(Dataset excerpts begins)

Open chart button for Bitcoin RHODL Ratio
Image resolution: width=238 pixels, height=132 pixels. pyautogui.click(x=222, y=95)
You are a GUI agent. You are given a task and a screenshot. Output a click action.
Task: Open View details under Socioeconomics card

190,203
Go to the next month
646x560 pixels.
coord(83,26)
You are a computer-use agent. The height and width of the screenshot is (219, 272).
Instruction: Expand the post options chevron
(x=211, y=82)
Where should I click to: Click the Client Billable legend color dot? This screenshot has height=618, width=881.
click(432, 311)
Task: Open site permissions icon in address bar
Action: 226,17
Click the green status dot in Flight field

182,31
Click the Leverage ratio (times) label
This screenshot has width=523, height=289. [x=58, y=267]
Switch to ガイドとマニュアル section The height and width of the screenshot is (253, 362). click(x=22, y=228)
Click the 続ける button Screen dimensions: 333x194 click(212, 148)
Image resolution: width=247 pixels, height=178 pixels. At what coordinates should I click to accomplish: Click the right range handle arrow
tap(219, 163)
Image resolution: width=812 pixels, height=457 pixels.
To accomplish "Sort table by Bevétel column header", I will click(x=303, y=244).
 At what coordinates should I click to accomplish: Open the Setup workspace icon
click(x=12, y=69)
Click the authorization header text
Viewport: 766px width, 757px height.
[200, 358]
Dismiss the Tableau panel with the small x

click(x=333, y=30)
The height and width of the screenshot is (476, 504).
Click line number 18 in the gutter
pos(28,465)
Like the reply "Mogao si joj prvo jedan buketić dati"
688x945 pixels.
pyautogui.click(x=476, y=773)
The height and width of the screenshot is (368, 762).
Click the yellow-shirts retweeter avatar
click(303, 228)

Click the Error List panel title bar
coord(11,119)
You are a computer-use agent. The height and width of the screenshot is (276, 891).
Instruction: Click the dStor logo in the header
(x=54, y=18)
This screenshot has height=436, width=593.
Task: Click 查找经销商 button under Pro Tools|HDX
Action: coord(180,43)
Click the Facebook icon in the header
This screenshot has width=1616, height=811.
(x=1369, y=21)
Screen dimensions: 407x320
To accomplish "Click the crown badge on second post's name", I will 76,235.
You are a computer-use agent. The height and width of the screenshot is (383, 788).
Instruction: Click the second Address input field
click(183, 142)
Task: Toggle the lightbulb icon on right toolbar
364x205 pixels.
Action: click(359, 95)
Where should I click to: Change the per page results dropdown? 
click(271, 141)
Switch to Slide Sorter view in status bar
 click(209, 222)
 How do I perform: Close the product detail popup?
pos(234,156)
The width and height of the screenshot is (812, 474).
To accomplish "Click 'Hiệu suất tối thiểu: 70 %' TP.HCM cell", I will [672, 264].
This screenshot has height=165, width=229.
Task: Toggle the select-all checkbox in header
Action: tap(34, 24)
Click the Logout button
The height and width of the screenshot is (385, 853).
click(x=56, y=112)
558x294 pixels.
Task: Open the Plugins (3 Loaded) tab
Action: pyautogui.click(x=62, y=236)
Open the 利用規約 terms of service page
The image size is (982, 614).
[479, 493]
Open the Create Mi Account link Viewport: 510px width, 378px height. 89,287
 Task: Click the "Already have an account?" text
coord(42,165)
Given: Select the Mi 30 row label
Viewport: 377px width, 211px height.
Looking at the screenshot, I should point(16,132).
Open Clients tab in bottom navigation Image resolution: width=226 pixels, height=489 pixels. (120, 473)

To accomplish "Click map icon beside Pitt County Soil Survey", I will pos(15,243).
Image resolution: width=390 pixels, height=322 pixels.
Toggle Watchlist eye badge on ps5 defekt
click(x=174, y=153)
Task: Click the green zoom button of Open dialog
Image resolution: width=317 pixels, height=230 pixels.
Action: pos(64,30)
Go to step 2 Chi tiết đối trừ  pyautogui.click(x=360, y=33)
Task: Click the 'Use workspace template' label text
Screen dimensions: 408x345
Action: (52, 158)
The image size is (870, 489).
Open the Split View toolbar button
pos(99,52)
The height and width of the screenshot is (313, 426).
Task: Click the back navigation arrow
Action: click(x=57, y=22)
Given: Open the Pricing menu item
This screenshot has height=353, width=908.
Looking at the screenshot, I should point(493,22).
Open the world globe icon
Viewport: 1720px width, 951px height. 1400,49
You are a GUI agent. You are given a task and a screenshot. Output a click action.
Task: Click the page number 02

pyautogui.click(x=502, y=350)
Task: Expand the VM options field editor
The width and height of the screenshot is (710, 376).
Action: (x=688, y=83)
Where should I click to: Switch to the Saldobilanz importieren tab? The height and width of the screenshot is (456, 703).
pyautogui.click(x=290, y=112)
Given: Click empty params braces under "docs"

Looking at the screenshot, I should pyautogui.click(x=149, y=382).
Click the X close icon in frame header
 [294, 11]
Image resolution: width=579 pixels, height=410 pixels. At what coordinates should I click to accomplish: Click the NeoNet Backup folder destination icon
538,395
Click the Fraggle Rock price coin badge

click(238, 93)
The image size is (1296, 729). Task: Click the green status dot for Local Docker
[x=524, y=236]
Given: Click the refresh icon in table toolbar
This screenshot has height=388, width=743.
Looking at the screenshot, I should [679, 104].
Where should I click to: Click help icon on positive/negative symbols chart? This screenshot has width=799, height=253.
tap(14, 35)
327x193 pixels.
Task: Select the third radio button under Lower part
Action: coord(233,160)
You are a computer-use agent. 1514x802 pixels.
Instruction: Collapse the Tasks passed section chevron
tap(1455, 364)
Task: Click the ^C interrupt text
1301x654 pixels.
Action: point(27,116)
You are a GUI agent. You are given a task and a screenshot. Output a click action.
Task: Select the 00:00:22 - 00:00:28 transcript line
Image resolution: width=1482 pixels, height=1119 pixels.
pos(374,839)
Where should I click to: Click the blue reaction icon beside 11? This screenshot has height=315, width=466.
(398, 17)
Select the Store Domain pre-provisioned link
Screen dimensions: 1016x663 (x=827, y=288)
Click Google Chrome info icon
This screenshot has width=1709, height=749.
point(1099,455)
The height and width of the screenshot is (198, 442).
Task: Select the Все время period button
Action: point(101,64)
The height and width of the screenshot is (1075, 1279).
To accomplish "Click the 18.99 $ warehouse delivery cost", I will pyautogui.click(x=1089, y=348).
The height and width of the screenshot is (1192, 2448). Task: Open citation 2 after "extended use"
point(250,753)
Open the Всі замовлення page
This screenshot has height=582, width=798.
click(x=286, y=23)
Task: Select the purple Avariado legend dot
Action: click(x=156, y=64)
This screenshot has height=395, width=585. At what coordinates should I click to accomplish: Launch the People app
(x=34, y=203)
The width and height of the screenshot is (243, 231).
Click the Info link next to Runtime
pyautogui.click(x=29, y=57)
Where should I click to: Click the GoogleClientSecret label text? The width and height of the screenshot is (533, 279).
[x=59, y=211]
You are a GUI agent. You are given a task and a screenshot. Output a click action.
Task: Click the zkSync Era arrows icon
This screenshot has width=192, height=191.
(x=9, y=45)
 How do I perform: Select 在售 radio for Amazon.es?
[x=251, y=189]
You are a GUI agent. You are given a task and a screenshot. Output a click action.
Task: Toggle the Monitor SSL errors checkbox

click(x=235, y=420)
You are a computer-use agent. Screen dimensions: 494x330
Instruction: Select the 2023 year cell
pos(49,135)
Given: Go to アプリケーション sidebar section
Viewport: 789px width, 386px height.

(Dataset excerpts ends)

◆ Directions: Write out the records shown above, exactly as they appear.

◆ Final answer:
Open chart button for Bitcoin RHODL Ratio
Image resolution: width=238 pixels, height=132 pixels. pyautogui.click(x=222, y=95)
You are a GUI agent. You are given a task and a screenshot. Output a click action.
Task: Open View details under Socioeconomics card

190,203
Go to the next month
646x560 pixels.
coord(83,26)
You are a computer-use agent. The height and width of the screenshot is (219, 272).
Instruction: Expand the post options chevron
(x=211, y=82)
Where should I click to: Click the Client Billable legend color dot? This screenshot has height=618, width=881.
click(432, 311)
Task: Open site permissions icon in address bar
Action: 226,17
Click the green status dot in Flight field

182,31
Click the Leverage ratio (times) label
This screenshot has width=523, height=289. [x=58, y=267]
Switch to ガイドとマニュアル section The height and width of the screenshot is (253, 362). click(x=22, y=228)
Click the 続ける button Screen dimensions: 333x194 click(212, 148)
Image resolution: width=247 pixels, height=178 pixels. At what coordinates should I click to accomplish: Click the right range handle arrow
tap(219, 163)
Image resolution: width=812 pixels, height=457 pixels.
To accomplish "Sort table by Bevétel column header", I will click(x=303, y=244).
 At what coordinates should I click to accomplish: Open the Setup workspace icon
click(x=12, y=69)
Click the authorization header text
Viewport: 766px width, 757px height.
[200, 358]
Dismiss the Tableau panel with the small x

click(x=333, y=30)
The height and width of the screenshot is (476, 504).
Click line number 18 in the gutter
pos(28,465)
Like the reply "Mogao si joj prvo jedan buketić dati"
688x945 pixels.
pyautogui.click(x=476, y=773)
The height and width of the screenshot is (368, 762).
Click the yellow-shirts retweeter avatar
click(303, 228)

Click the Error List panel title bar
coord(11,119)
You are a computer-use agent. The height and width of the screenshot is (276, 891).
Instruction: Click the dStor logo in the header
(x=54, y=18)
This screenshot has height=436, width=593.
Task: Click 查找经销商 button under Pro Tools|HDX
Action: coord(180,43)
Click the Facebook icon in the header
This screenshot has width=1616, height=811.
(x=1369, y=21)
Screen dimensions: 407x320
To accomplish "Click the crown badge on second post's name", I will 76,235.
You are a computer-use agent. The height and width of the screenshot is (383, 788).
Instruction: Click the second Address input field
click(183, 142)
Task: Toggle the lightbulb icon on right toolbar
364x205 pixels.
Action: click(359, 95)
Where should I click to: Change the per page results dropdown? 
click(271, 141)
Switch to Slide Sorter view in status bar
 click(209, 222)
 How do I perform: Close the product detail popup?
pos(234,156)
The width and height of the screenshot is (812, 474).
To accomplish "Click 'Hiệu suất tối thiểu: 70 %' TP.HCM cell", I will [672, 264].
This screenshot has height=165, width=229.
Task: Toggle the select-all checkbox in header
Action: tap(34, 24)
Click the Logout button
The height and width of the screenshot is (385, 853).
click(x=56, y=112)
558x294 pixels.
Task: Open the Plugins (3 Loaded) tab
Action: pyautogui.click(x=62, y=236)
Open the 利用規約 terms of service page
The image size is (982, 614).
[479, 493]
Open the Create Mi Account link Viewport: 510px width, 378px height. 89,287
 Task: Click the "Already have an account?" text
coord(42,165)
Given: Select the Mi 30 row label
Viewport: 377px width, 211px height.
Looking at the screenshot, I should point(16,132).
Open Clients tab in bottom navigation Image resolution: width=226 pixels, height=489 pixels. (120, 473)

To accomplish "Click map icon beside Pitt County Soil Survey", I will pos(15,243).
Image resolution: width=390 pixels, height=322 pixels.
Toggle Watchlist eye badge on ps5 defekt
click(x=174, y=153)
Task: Click the green zoom button of Open dialog
Image resolution: width=317 pixels, height=230 pixels.
Action: pos(64,30)
Go to step 2 Chi tiết đối trừ  pyautogui.click(x=360, y=33)
Task: Click the 'Use workspace template' label text
Screen dimensions: 408x345
Action: (52, 158)
The image size is (870, 489).
Open the Split View toolbar button
pos(99,52)
The height and width of the screenshot is (313, 426).
Task: Click the back navigation arrow
Action: click(x=57, y=22)
Given: Open the Pricing menu item
This screenshot has height=353, width=908.
Looking at the screenshot, I should point(493,22).
Open the world globe icon
Viewport: 1720px width, 951px height. 1400,49
You are a GUI agent. You are given a task and a screenshot. Output a click action.
Task: Click the page number 02

pyautogui.click(x=502, y=350)
Task: Expand the VM options field editor
The width and height of the screenshot is (710, 376).
Action: (x=688, y=83)
Where should I click to: Switch to the Saldobilanz importieren tab? The height and width of the screenshot is (456, 703).
pyautogui.click(x=290, y=112)
Given: Click empty params braces under "docs"

Looking at the screenshot, I should pyautogui.click(x=149, y=382).
Click the X close icon in frame header
 [294, 11]
Image resolution: width=579 pixels, height=410 pixels. At what coordinates should I click to accomplish: Click the NeoNet Backup folder destination icon
538,395
Click the Fraggle Rock price coin badge

click(238, 93)
The image size is (1296, 729). Task: Click the green status dot for Local Docker
[x=524, y=236]
Given: Click the refresh icon in table toolbar
This screenshot has height=388, width=743.
Looking at the screenshot, I should [679, 104].
Where should I click to: Click help icon on positive/negative symbols chart? This screenshot has width=799, height=253.
tap(14, 35)
327x193 pixels.
Task: Select the third radio button under Lower part
Action: coord(233,160)
You are a computer-use agent. 1514x802 pixels.
Instruction: Collapse the Tasks passed section chevron
tap(1455, 364)
Task: Click the ^C interrupt text
1301x654 pixels.
Action: point(27,116)
You are a GUI agent. You are given a task and a screenshot. Output a click action.
Task: Select the 00:00:22 - 00:00:28 transcript line
Image resolution: width=1482 pixels, height=1119 pixels.
pos(374,839)
Where should I click to: Click the blue reaction icon beside 11? This screenshot has height=315, width=466.
(398, 17)
Select the Store Domain pre-provisioned link
Screen dimensions: 1016x663 (x=827, y=288)
Click Google Chrome info icon
This screenshot has width=1709, height=749.
point(1099,455)
The height and width of the screenshot is (198, 442).
Task: Select the Все время period button
Action: point(101,64)
The height and width of the screenshot is (1075, 1279).
To accomplish "Click the 18.99 $ warehouse delivery cost", I will pyautogui.click(x=1089, y=348).
The height and width of the screenshot is (1192, 2448). Task: Open citation 2 after "extended use"
point(250,753)
Open the Всі замовлення page
This screenshot has height=582, width=798.
click(x=286, y=23)
Task: Select the purple Avariado legend dot
Action: click(x=156, y=64)
This screenshot has height=395, width=585. At what coordinates should I click to accomplish: Launch the People app
(x=34, y=203)
The width and height of the screenshot is (243, 231).
Click the Info link next to Runtime
pyautogui.click(x=29, y=57)
Where should I click to: Click the GoogleClientSecret label text? The width and height of the screenshot is (533, 279).
[x=59, y=211]
You are a GUI agent. You are given a task and a screenshot. Output a click action.
Task: Click the zkSync Era arrows icon
This screenshot has width=192, height=191.
(x=9, y=45)
 How do I perform: Select 在售 radio for Amazon.es?
[x=251, y=189]
You are a GUI agent. You are given a task and a screenshot. Output a click action.
Task: Toggle the Monitor SSL errors checkbox

click(x=235, y=420)
You are a computer-use agent. Screen dimensions: 494x330
Instruction: Select the 2023 year cell
pos(49,135)
Given: Go to アプリケーション sidebar section
Viewport: 789px width, 386px height.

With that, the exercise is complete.